Following his marriage to Elizabeth Penn, Tom Hoskins went to work at the brewery and became a partner in the business in 1904. His wife died in 1905 and soon after this date he was in sole charge of the brewery. In 1909 he married Ellen Fantham and, together, they had a large family. Tom Hoskins became quite a brewer. His ales gained some notoriety, particularly after he won four medals at brewers' exhibitions between during the inter-war years. His achievements were crowned in 1938 when he won the Diploma of Excellence and Gold Plate for his IPA and strong ale. Jabez Penn didn't live to see his brewery become so celebrated. The founder of the firm died in 1920 at Billesdon.

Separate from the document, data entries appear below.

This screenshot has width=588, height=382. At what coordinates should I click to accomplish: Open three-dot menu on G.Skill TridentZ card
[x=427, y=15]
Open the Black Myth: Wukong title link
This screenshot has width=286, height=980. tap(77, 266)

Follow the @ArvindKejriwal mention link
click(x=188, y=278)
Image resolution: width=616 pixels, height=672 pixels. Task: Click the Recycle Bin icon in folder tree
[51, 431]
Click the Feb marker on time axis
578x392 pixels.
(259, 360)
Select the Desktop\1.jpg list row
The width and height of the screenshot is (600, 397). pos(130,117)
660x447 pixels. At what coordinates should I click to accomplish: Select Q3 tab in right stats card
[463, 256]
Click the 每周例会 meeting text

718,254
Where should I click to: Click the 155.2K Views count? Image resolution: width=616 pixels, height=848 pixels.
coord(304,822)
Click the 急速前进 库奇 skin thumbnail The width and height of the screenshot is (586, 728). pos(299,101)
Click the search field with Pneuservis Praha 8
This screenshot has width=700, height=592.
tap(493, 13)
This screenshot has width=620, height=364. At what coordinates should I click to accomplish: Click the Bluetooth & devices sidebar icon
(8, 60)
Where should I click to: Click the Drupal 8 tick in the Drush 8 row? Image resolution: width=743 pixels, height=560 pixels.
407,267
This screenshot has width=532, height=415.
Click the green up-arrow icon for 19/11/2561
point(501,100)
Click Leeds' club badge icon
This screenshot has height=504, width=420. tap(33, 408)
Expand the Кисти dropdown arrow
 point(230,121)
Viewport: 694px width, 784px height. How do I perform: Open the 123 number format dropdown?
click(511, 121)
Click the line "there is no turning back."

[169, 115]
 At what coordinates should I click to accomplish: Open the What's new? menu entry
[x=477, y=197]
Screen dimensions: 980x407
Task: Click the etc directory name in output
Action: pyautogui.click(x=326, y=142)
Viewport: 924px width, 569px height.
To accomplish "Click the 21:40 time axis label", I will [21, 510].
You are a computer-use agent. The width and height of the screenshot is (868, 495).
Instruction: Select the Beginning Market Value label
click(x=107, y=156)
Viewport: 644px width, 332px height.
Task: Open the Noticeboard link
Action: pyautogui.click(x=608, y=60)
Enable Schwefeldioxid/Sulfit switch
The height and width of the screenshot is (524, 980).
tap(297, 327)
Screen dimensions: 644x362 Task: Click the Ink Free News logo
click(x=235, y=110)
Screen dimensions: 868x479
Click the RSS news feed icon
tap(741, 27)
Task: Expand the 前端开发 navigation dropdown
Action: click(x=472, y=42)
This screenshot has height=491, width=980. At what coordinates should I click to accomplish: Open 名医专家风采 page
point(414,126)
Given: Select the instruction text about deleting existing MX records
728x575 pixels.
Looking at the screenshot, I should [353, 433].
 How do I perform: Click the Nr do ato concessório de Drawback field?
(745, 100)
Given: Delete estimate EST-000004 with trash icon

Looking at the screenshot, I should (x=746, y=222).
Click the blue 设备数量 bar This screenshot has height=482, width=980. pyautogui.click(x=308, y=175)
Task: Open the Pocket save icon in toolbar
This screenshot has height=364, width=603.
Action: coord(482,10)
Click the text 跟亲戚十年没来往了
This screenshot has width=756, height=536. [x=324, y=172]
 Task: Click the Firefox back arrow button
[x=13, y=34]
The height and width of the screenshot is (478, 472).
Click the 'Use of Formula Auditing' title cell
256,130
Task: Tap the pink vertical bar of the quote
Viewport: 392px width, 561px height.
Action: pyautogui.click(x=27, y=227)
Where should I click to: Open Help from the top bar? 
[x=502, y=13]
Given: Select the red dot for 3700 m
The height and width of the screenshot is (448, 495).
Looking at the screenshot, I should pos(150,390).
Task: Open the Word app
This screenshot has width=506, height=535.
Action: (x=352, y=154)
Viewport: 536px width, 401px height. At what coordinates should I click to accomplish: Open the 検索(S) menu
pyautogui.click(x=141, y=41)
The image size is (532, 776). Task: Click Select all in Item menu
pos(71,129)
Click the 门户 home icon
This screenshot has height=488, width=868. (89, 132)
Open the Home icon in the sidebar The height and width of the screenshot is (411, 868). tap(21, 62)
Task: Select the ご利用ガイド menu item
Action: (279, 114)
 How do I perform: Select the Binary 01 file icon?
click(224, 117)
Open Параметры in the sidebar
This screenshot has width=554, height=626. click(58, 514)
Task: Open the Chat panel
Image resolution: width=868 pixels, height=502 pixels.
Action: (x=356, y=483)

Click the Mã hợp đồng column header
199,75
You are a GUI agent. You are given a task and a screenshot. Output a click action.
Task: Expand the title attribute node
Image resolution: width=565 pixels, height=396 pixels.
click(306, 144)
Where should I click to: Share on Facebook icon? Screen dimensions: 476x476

In 1930 Tom Hoskins installed a bottling plant at the brewery which soon became known as the Beaumanor Brewery. Although the firm's draught beer was limited to Bitter and Mild, the bottling plant enabled the company to produce a wider range of ales. The business was still relatively niche but it was a highly regarded family-owned operation. The brewery was registered as a limited company in June 1947 with members of the Hoskins family holding the shares.
Tom Hoskins died in 1952 and he was succeeded by his son George. He upheld the family tradition and reputation by winning Awards for Excellence. A merger with Ruddles was mooted but the firm remained independent. The company had a home delivery service which augmented the off licence sales. However, they only had one tied house - the Red Lion at Market Bosworth.
Following George Hoskins death in 1978, son Phil continued as a brewer along with Andrew 'Pat' Paterson who had formerly worked as the head brewer at the Midlands Clubs Brewery in addition to working at the Home Brewery in Nottingham. Nellie, aunty of Phil Hoskins, was running the off licence during this period. At around 30 barrels per week, production was relatively low and some family members considered winding up the company. Phil Hoskins continued brewing but when Pat Paterson retired in 1982 he faced an uphill struggle to convince the other family members to keep the operation going. After speaking to some of the family some years later, I gather that this was a difficult period with squabbles and disputes. The business was put on the market in 1983.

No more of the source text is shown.